(PROVIDED RECORDS)
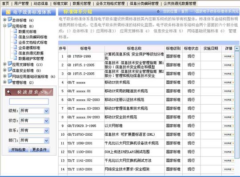Click the home icon beside 您的位置
The image size is (240, 177).
(x=158, y=11)
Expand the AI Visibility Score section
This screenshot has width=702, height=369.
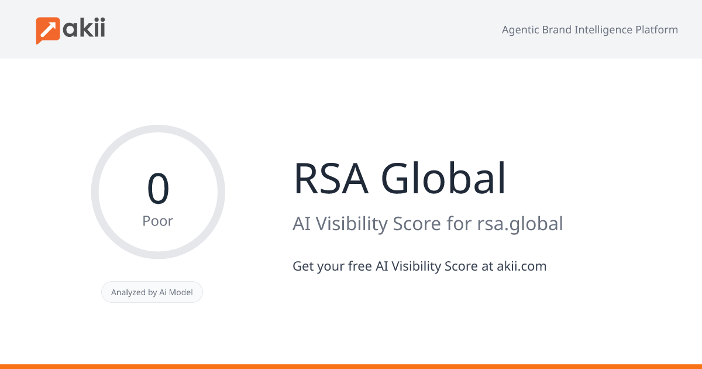click(428, 224)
(End PROVIDED RECORDS)
### WHAT IS REQUIRED
Lines before the one containing "Expand the AI Visibility Score section" are not wanted; write out that line and every later line through the end of the data above, exactly, without pictures.

### THE COMPLETED TASK
Expand the AI Visibility Score section
This screenshot has width=702, height=369.
click(428, 224)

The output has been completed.